# Abstracts

**Interconnected balance sheets, market liquidity, and amplifi cation effects in a financial system**

*Nan Chen (The Chinese University of Hong Kong, Hong Kong)*

Thursday June 5, 14:00-14:30 | session 8.4 | Credit | room K

This paper investigates two amplification effects of a financial system in developing individual defaults to a systemic catastrophe. In our model, the financial institutions interconnect via two mutually stimulating channels: their balance sheets are linked directly by holding debt claims against each other; they share the market liquidity to liquidate assets to meet debt liabilities when they face distress. The liabilities network and market liquidity will amplify small and idiosyncratic shocks to a systemic impact, as evidenced by the recent financial crisis. We use optimization with equilibrium constraints to formulate our model of the above financial network to characterize analytically how the topological structures of the system and asset liquidation interact with each other to form the systemic risk. Two multipliers, network multiplier and liquidity multiplier, are identified to capture the above amplification effects. The model has a significant computational advantage and can be solved efficiently. It produces a natural metric for measuring financial institutions' systemic risk exposures. Furthermore, we examine some policy implications yielded from the numerical experiments on the data of European Banking Authority 2013 stress tests.

**Consistent Valuation of Collateralized OTC Deals under Credit and Funding Risk**

*Qing Liu (Imperial College London, UK)*

Thursday June 5, 14:30-15:00 | session 8.4 | Credit | room K

We develop an arbitrage-free framework for consistent valuation of OTC derivative trades with collateralization, counterparty credit risk, and funding costs. Based on the risk-neutral pricing principle, we derive a general pricing equation where CVA, DVA, and FVA are introduced by simply modifying the payout cash-flows of the deal. Funding risk breaks the bilateral nature of the deal price and makes the pricing problem a highly non-linear and recursive one. This means that FVA is not generally an additive adjustment as commonly assumed by market participants. Our framework addresses common market practices of ISDA governed deals without restrictive assumptions on collateral margin payments and close-out netting rules. In particular, we allow for asymmetric collateral and funding rates. The pricing equation can be cast as a set of iterative equations that can be solved by least-squares Monte Carlo and we propose such a simulation algorithm. Our numerical results confirm that funding risk does have a non-trivial impact on the deal price.

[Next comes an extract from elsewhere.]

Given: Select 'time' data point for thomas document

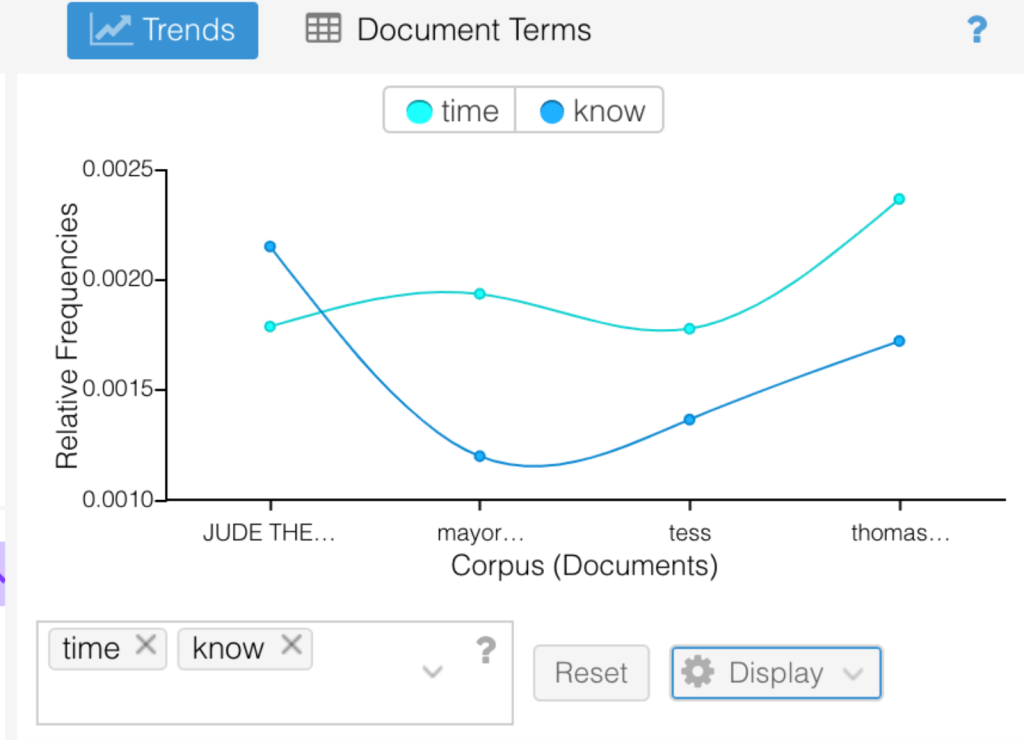Looking at the screenshot, I should click(899, 199).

**About a class of counterparty risk related BSDEs**

*Stéphane Crépey (University of Evry, France)*

Thursday June 5, 15:00-15:30 | session 8.4 | Credit | room K

We study a class of BSDEs, key to the modeling of counterparty risk in finance, with terminal time $ T \wedge S,$ where $T$ is a positive constant and $S$ is a stopping time. When $S$ has an intensity and under a decomposability assumption, so-called condition (B), on the model filtration $\mathbb{G}$, we prove that this BSDE is equivalent to a simpler BSDE, relative to a reduced filtration $\mathbb{F}$ and with constant terminal time $T.$ To prove this result, we generalize several results in Jeulin's classical theory of enlargement of filtrations, using new arguments (the classical ones can no longer be used at this increased level of generality). In addition, assuming the existence of a changed probability measure $\mathbb{P}$ equivalent to the original probability measure $\mathbb{F}$ on $\mathcal{F}_T$ such that any $({\mathbb{F}},\mathbb{P})$-local martingale {stopped at ${S-}$} is a $(\mathbb{G},\mathbb{Q})$-local martingale, the so-called condition (A), we prove that the previous $({\mathbb{F}},\mathbb{Q})$ reduced BSDE is in turn equivalent to an $(\mathbb{F},\mathbb{P})$ BSDE that is essentially the original $(\mathbb{G},\mathbb{Q})$ BSDE, but with the constant terminal time $T$ --- an equivalence that we call the invariance principle. In order to interpret the condition (A) in a classical langage of enlargement of filtration, we establish a characterization of this condition in terms of the Azéma supermartingale of $S.$ Thus we can compare the setup offered by conditions (A) and (B) with other models, such as pseudo stopping times or density models. Finally, we show that the case of a predictable time $S$, important for application to the so-called cure period (which relates to gap risk) in counterparty risk modeling, is of a completely different nature from the above case where $S$ had an intensity --- an important message for financial practitioners. In order to deal with the predictable case, we propose a technique of desintegration of the BSDE with respect to an intermediate stopping time. In the end, as the last section illustrates, conditions (A) and (B) appear as the right framework for the study of the counterparty risk related BSDEs.